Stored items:

■ ■ ■ ■

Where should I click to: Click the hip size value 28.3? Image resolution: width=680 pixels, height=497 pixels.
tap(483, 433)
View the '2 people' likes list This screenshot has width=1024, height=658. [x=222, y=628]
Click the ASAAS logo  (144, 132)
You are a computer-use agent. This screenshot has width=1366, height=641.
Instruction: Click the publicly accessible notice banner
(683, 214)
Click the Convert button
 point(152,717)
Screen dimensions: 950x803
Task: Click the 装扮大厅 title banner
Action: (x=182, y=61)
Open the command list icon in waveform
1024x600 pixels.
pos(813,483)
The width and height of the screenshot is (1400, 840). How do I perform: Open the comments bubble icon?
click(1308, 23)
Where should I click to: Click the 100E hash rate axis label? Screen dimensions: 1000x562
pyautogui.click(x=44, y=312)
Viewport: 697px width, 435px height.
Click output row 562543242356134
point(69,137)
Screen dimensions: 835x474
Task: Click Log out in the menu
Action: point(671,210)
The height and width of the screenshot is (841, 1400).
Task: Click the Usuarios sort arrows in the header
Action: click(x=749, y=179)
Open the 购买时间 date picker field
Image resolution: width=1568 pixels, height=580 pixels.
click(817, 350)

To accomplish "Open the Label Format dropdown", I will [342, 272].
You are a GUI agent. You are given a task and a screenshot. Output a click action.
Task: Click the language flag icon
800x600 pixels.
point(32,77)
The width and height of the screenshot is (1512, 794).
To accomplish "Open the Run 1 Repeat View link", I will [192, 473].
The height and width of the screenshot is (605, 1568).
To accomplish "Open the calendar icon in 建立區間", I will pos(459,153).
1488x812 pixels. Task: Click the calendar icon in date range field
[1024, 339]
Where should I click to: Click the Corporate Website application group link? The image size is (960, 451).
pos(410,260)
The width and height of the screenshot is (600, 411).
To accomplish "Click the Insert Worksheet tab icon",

■ ■ ■ ■

- **Work required**
Exactly and only the lines from the line containing "1488x812 pixels. Task: Click" through the last line of the entries should be copied, both ends included.

- **Completed exercise**
1488x812 pixels. Task: Click the calendar icon in date range field
[1024, 339]
Where should I click to: Click the Corporate Website application group link? The image size is (960, 451).
pos(410,260)
The width and height of the screenshot is (600, 411).
To accomplish "Click the Insert Worksheet tab icon",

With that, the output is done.